This is originally from a Slack thread. Copied here to make it available permanently.
You can join the community Slack here
Hi guys, I have a question. I have a kafka cluster with a ktable which gets updated as a results of other tables/streams joined together. This table is then converted to a stream whose elements are pushed into a topic which is growing massively in terms of number of elements/size (maybe I should talk in terms of partitions here if you look at the internals). The stream of elements are keyed and I am really only interested in keeping its last value. From what I can see I can control the retention of messages in terms of bytes and millisecond. I was wondering if there’s a way I can only keep the last message of each keyed entity. I know it’s a log, it’s immutable etc… but I need to understand how I can approach this problem. Thanks guys
that is what compacted topics are for; and kafka-streams and tables leverages this.
However, just because the topic is compacted doesn’t mean there are duplicates (just means that older values can be deleted).
This is one of the reasons Kafka-Streams will fully read in a topic into rockdb on a restart to make sure it is current value.
So by taking a table and converting it into a stream this is where it is going from a compacted topic (provided the streams application configured the topic) to a non compacted topic.

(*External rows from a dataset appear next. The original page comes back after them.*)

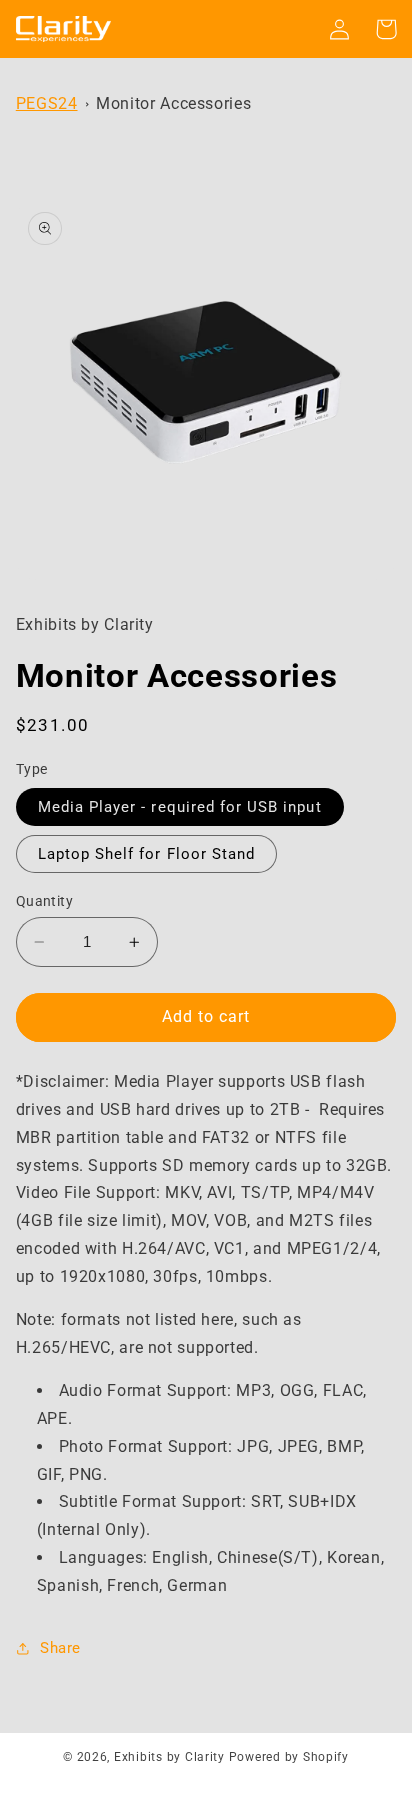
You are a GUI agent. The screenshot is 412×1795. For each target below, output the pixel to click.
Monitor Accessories (173, 103)
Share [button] (60, 1648)
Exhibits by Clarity (169, 1757)
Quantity (44, 901)
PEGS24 (47, 103)
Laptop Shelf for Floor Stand (146, 854)
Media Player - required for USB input (180, 807)
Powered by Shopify (289, 1757)
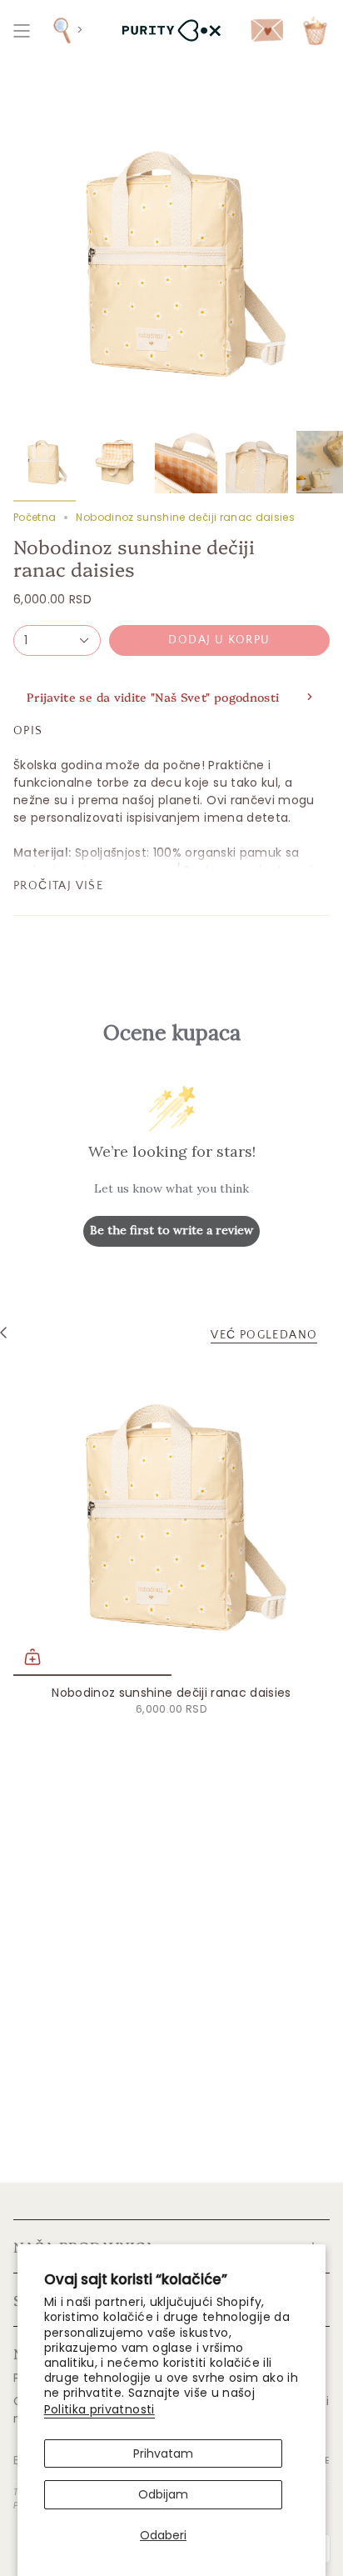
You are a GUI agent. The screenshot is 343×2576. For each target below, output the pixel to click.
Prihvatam (163, 2453)
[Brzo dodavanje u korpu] (32, 1657)
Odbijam (163, 2494)
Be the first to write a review (171, 1230)
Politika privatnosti (99, 2409)
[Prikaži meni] (21, 30)
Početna (34, 517)
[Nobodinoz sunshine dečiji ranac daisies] (171, 1517)
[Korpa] (315, 30)
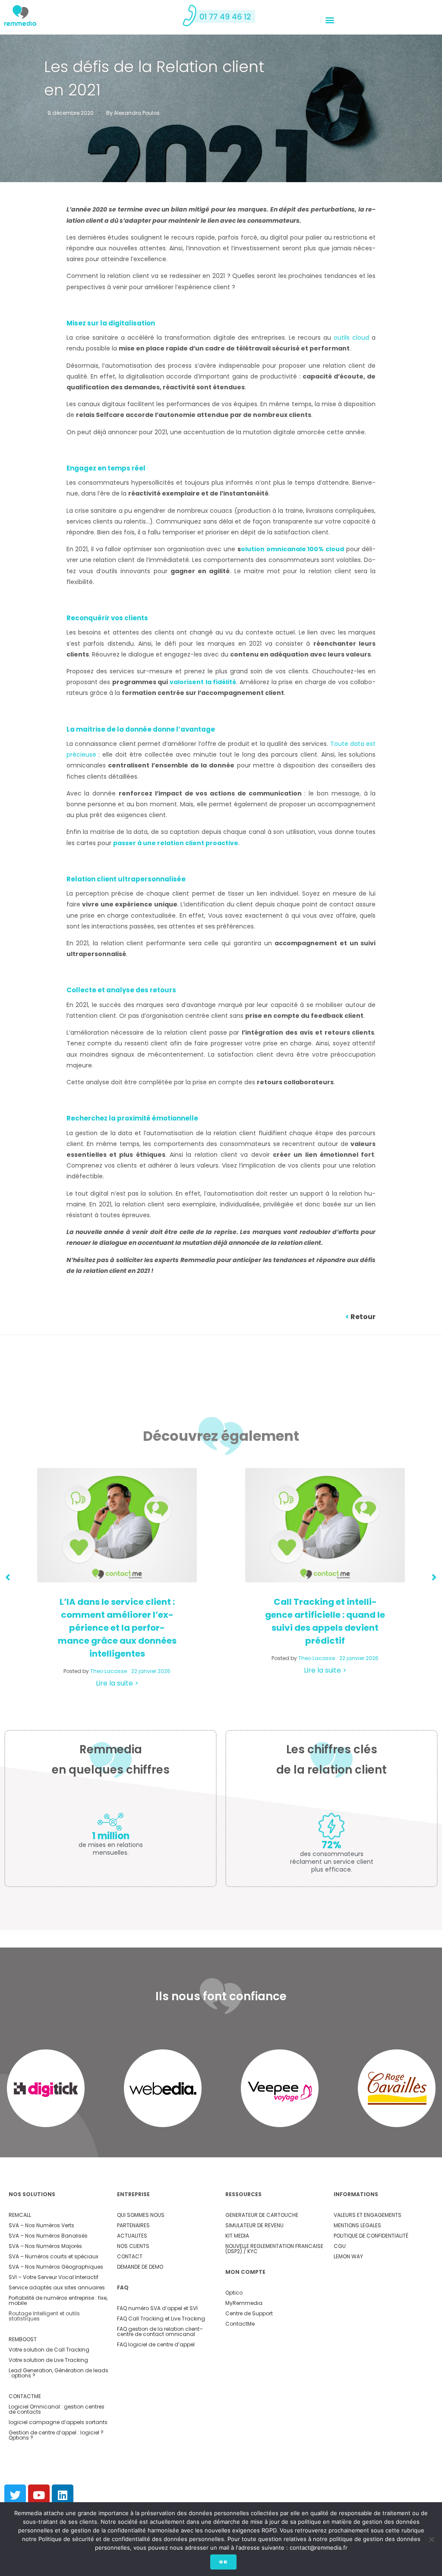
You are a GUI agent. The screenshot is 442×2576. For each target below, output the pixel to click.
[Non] (431, 2539)
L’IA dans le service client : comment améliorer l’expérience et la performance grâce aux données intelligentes (117, 1628)
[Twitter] (15, 2495)
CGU (340, 2246)
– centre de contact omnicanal (160, 2331)
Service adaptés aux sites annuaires (57, 2287)
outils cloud (351, 337)
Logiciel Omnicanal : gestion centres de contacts (56, 2409)
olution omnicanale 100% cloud (292, 549)
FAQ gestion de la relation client (158, 2329)
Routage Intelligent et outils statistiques (44, 2316)
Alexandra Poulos (137, 113)
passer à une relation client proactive (175, 843)
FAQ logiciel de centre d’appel (156, 2344)
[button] (329, 20)
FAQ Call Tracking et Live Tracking (161, 2318)
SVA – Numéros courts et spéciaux (53, 2256)
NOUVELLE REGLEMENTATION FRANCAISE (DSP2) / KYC (274, 2248)
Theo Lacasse (108, 1671)
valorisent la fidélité (203, 682)
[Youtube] (39, 2495)
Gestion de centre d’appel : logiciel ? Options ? (56, 2435)
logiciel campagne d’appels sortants (58, 2422)
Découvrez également (221, 1436)
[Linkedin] (62, 2495)
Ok (223, 2561)
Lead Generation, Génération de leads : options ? (58, 2373)
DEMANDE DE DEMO (140, 2266)
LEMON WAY (348, 2256)
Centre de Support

typically if I need move data from a topic to a stream, I have the topic backing that stream to have a low retention time as the system of record for data in that stream is maintained in the ktable (compacted topic)
so the pieces are there to get you what you need (I believe) but the nuances will take a little more understanding of your business needs. 1) maybe you don’t need to take the table and converted to a stream or 2) maybe that stream could be windowed 3) or you do need a stream and you need to lower its retention hand have means to republish from the source ktable as needed.
Thanks @nbuesing it’s a very good answer